Deutschland

Rechtsunsicherheit: EU-Sanktionen gegen Russland stellen deutsche Unternehmen vor schwierige Probleme

Die Vorschriften sind teilweise sehr abstrakt gehalten.
16.03.2022 09:55
Aktualisiert: 16.03.2022 09:55
Lesezeit: 3 min
Rechtsunsicherheit: EU-Sanktionen gegen Russland stellen deutsche Unternehmen vor schwierige Probleme
Die Sanktionen gegen Russland sind juristisch höchst komplex. (Foto: dpa) Foto: Hendrik Schmidt

Angesichts der restriktiven Maßnahmen der Europäischen Union als Reaktion auf die militärische Aggression Russlands gegen die Ukraine müssen sich derzeit zahlreiche Unternehmen mit einem außenpolitischen Instrument auseinandersetzen, das nicht alltäglich und daher mitunter schwer zu durchdringen ist: Sanktionen. Durch die umfassenden Maßnahmen häufen sich auch in der anwaltlichen Beratung die Anfragen verschiedener Mandanten aus den unterschiedlichsten Bereichen.

Die Rechtsgrundlage für Sanktionen stellt der Vertrag von Lissabon dar. Er erlaubt den Mitgliedsstaaten im Rahmen ihrer Gemeinsamen Außen- und Sicherheitspolitik (GASP) restriktive Maßnahmen gegenüber Drittstaaten, also Nicht-EU-Staaten. Zuständiges Organ ist der Europäische Rat, der die GASP-Beschlüsse einstimmig trifft und in der Regel durch eine Verordnung umsetzt.

Durch den Charakter als Verordnung ist eine Umsetzung auf nationaler Eben nicht notwendig. Sanktionen gelten unmittelbar. Ausnahmen sind etwa Waffenembargos und Einreisesperren sowie die straf- und ordnungswidrigkeitenrechtliche Bewehrung von Verstößen. Das bedeutet zugleich: Unternehmen sind selbst dafür verantwortlich, geltendes europäisches Sanktionsrecht zu beachten. Verstöße können in Deutschland nach dem Außenwirtschaftsgesetz und der Außenwirtschaftsverordnung als Straftat oder als bloße Ordnungswidrigkeit geahndet werden, je nach Grad der Vorwerfbarkeit.

Was bedeutet das in der Praxis? Diese Frage musste sich in den vergangenen Tagen die Vermieterin einer Gewerbefläche in Frankfurt stellen. Sie hatte Räumlichkeiten an eine GmbH vermietet und fand nun heraus, dass der ultimativ wirtschaftlich Berechtigte hinter der Mieterin eine „gelistete“ russische Gesellschaft ist. Was nun? Lag in der Vermietung der Räumlichkeiten bereits ein Sanktionsverstoß?
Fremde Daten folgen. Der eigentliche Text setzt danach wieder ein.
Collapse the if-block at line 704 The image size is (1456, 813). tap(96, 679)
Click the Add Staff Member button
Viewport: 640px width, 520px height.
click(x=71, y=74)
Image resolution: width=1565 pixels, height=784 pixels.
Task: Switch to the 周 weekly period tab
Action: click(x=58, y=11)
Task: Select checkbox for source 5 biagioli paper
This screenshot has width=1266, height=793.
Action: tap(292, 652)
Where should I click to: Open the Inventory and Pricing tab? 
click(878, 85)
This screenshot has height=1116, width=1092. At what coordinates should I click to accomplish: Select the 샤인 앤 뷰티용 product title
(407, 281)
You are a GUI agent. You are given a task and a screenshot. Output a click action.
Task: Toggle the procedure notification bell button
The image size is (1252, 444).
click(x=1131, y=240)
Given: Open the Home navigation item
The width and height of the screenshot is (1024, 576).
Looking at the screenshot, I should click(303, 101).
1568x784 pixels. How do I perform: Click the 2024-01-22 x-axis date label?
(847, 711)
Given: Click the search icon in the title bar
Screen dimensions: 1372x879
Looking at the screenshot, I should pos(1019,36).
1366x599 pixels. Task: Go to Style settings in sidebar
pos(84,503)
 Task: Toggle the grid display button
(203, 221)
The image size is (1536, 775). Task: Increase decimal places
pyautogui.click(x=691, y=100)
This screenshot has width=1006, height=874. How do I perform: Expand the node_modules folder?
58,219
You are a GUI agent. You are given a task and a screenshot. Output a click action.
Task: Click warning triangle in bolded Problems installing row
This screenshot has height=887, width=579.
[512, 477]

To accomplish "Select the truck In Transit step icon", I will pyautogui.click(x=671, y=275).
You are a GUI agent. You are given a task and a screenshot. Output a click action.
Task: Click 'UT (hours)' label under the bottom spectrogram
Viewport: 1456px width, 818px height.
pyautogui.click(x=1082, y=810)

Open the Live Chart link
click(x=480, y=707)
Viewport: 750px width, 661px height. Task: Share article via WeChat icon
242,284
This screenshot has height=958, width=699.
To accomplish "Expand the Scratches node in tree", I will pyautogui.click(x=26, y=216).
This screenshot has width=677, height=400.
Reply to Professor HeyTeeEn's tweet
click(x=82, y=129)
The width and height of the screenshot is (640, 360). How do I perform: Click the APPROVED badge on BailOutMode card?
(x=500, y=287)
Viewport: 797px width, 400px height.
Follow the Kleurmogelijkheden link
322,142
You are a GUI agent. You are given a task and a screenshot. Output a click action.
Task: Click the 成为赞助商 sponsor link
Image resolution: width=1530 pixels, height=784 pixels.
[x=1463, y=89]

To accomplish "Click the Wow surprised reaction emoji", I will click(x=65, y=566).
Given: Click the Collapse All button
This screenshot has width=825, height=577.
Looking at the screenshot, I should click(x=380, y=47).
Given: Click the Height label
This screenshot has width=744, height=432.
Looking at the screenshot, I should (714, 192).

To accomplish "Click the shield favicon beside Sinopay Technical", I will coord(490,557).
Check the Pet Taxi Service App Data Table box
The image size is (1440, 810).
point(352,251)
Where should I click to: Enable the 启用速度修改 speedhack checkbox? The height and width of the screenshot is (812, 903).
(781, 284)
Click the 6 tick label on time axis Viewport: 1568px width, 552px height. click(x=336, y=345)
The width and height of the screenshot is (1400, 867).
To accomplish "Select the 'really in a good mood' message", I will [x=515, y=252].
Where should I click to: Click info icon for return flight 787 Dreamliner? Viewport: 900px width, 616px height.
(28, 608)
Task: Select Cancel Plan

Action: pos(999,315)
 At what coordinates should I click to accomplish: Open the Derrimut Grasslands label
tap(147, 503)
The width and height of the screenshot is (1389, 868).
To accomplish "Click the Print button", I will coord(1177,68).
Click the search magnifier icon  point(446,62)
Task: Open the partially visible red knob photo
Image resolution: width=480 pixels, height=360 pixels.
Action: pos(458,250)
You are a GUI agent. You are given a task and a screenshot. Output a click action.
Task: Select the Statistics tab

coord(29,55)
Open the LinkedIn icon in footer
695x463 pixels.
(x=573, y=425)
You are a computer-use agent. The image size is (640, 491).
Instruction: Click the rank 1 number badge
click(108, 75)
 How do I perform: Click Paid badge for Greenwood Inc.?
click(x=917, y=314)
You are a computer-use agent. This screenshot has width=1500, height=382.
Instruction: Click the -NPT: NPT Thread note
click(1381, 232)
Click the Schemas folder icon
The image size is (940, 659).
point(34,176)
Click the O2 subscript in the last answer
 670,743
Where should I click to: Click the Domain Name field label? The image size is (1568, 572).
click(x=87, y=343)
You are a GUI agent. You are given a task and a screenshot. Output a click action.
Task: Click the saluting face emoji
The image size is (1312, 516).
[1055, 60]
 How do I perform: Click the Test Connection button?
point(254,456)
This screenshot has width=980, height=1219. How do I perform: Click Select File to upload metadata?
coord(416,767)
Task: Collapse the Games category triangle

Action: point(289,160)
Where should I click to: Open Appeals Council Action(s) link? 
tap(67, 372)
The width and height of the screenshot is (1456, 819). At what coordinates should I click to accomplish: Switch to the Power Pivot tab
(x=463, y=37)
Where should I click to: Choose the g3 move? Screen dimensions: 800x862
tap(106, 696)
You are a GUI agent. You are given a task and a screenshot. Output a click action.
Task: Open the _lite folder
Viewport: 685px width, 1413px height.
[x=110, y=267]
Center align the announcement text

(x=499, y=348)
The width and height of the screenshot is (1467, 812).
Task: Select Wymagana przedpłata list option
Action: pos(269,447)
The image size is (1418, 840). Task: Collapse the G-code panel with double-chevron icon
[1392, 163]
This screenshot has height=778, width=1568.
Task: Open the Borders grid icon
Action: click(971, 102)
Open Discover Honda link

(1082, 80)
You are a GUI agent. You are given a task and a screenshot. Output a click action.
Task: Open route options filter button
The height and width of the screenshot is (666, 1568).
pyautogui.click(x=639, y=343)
Zur Beantwortung dieser Frage ist ein Blick auf die der EU zur Verfügung stehenden restriktiven Maßnahmen notwendig. Zu den möglichen Maßnahmen gehören Waffenembargos, Einreisebeschränkungen sowie das Einfrieren von Vermögenswerten und wirtschaftlichen Ressourcen von gelisteten Personen oder Organisationen. Bei letzterem werden alle Vermögenswerte in der EU eingefroren, und Personen und Einrichtungen in der EU dürfen ihnen keine finanziellen Mittel zur Verfügung stellen. Des Weiteren können als Wirtschaftssanktionen Einfuhr- oder Ausfuhrverbote für bestimmte Güter oder Investitionsverbote verhängt werden.

Sofern es sich um gezielte Maßnahmen gegen Einzelne handelt, werden diese namentlich auf Sanktionslisten geführt. Die sogenannten personenbezogenen Sanktionen verbieten jegliche direkte oder indirekte wirtschaftliche Interaktionen (Bezahlungs- und Bereitstellungsverbot) mit gelisteten natürlichen und juristischen Personen sowie mit allen Unternehmen, die von diesen Personen direkt oder indirekt kontrolliert werden oder einen dominanten Einfluss ausüben können. Daneben gibt es unter anderem kapitalmarktbezogene Sanktionen, die es verbieten, bestimmten – gelisteten – Unternehmen (hauptsächlich Banken) Wertpapiere und Geldmarktinstrumente direkt oder indirekt zu kaufen oder verkaufen, zu vermitteln oder Wertpapierdienstleistungen oder Hilfsdienste dafür zu erbringen. Dabei ist zu beachten, dass die Listen der jeweiligen Sanktionen (beziehungsweise genauer der jeweiligen Verordnung) nicht deckungsgleich sein müssen.

Wie sah es jetzt mit der Vermietung aus? Konkret stellte sich die Frage, ob es sich um eine wirtschaftliche Interaktion mit sanktionierten Personen handelte.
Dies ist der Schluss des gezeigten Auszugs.